[Study questions]
1/ Please copy the passage of the article about Cincinnati Cares that begins at the words "Young believes the" and ends after "statistic. … It humanizes.".
2/ In the article about Cincinnati Cares, roughly how many people per month does the organization connect to local nonprofits?
3/ Continue the article about Cincinnati Cares and regional volunteerism from its final sentence.

[Extract provided]
········
In four of five similar cities the volunteer rate had increased, and Cincinnati’s had decreased most, Young said. So he did some research.
He learned that the cities where volunteerism was on the rise were investing more money in their volunteer networks, and each had “at least one significant organization whose sole focus was volunteerism in their region,” he said.
Young also found that although 800 to 1,000 organizations in our region engage volunteers, most people only know the names of the top dozen.
Armed with all that knowledge, he created Inspiring Service, a technology-driven nonprofit focused on regional volunteer networks. Locally, the organization operates as Cincinnati Cares. It’s named for its largest platform, cincinnaticares.org, which guides prospective volunteers to find nonprofits that need their help.
“You can think of it as Yelp for volunteers,” Young explained, noting that to be effective, that site must have an entry for almost every restaurant.
“Believe it or not, nothing like that existed for volunteerism.”
Cincinnati Cares filled that void locally. To date, it has gathered information on about 500 local nonprofits, and it connects approximately 125 people per month to those organizations.
It also trains nonprofits to better use their volunteers and helps them find board members. An event that brought local organizations and board candidates together was so successful that Inspiring Service took it on the road, helping United Way organize a similar event in Boston.
That’s the role of Inspiring Service: to work across the country while Cincinnati Cares focuses on Cincinnati. It also has provided its technology to Nevada and Orange County, Calif., and discussions with leaders of other communities continue.
Young believes the need for volunteerism has never been greater.
“It’s not just a need in the fulfillment of mission,” he said. “It’s a need to speak to people’s hearts. … I believe pretty strongly that it’s about getting close enough to care. When you serve someone who is homeless, they are not just a statistic. … It humanizes.
“You don’t get that writing a check. If I write a check, I feel good about it because I helped, but I don’t get that same connection. I believe that affects how we vote and a lot of other decisions which lead to a stronger community – or not.”
To improve the volunteer network, Young thinks we need to do three things.
“We need to inspire people to want to volunteer. We need to empower them to be able to, and we need to engage them when they do.”
········
[Supplied information]

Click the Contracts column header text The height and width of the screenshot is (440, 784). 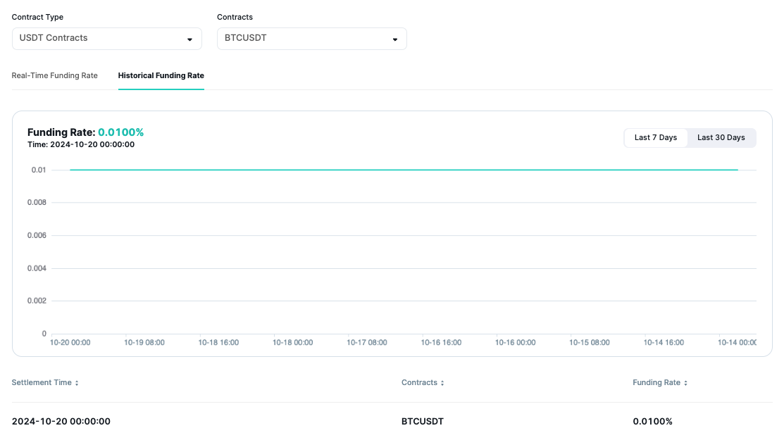click(419, 382)
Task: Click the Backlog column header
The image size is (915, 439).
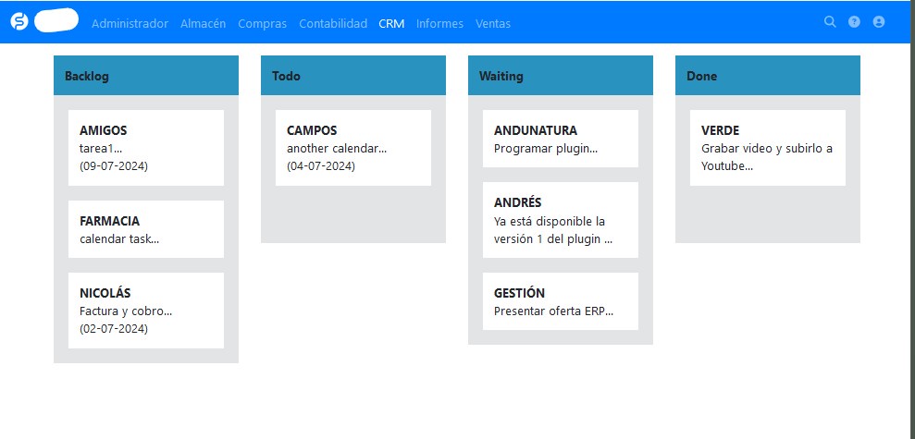Action: coord(146,76)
········
[Answers for the exercise]
1/
Young believes the need for volunteerism has never been greater.
“It’s not just a need in the fulfillment of mission,” he said. “It’s a need to speak to people’s hearts. … I believe pretty strongly that it’s about getting close enough to care. When you serve someone who is homeless, they are not just a statistic. … It humanizes.

2/ About 125 people per month.

3/
Young remains an engaged volunteer. Beyond his work with Inspiring Service, he serves on the boards of Cincinnati Children’s Hospital and Medical Center; Cincinnati Zoo and Botanical Gardens; the Cincinnati Chapter of the American Red Cross; Boy Scouts of America, Dan Beard Council; and Social Venture Partners of Cincinnati.
In September, he will become one of the first three male board members in the 150-year history of the YWCA of Greater Cincinnati. And he’s a member of the volunteer leadership team of the National Alliance for Volunteer Engagement and the national council of the National Parks Conservation Association.
“He not only promotes (volunteerism), but he does it, which I think lends credibility to what he’s trying to do,” said longtime friend Lee Carter. They met while both were involved with Seven Hills School and later served together on the Cincinnati Children’s board.
“Craig’s successful because he has a passion for what he does,” Carter added. “(He) has a lot of drive. He puts his mind to something, and he’ll run through brick walls to get it done.”
With Inspiring Service/Cincinnati Cares, Young sees a way to amplify his impact.
“I was very, very fortunate, and I have been able to give away what most people would consider to be a significant amount of money,” he said. “But by giving my money and my time and my thoughts and my ability to create in this space and innovate, I believe I have the potential to have hundreds, if not thousands, of times the impact of just my money.”
Doug Bolton, now Cincinnati Cares president and CEO, agrees.
“Most entrepreneurs … are always looking for ways to make millions of dollars. Craig is just such an anomaly in that he‘s made his millions of dollars, and now he is trying to make our world better,” he said. “He’s not going to profit from it. The world is going to profit from it.”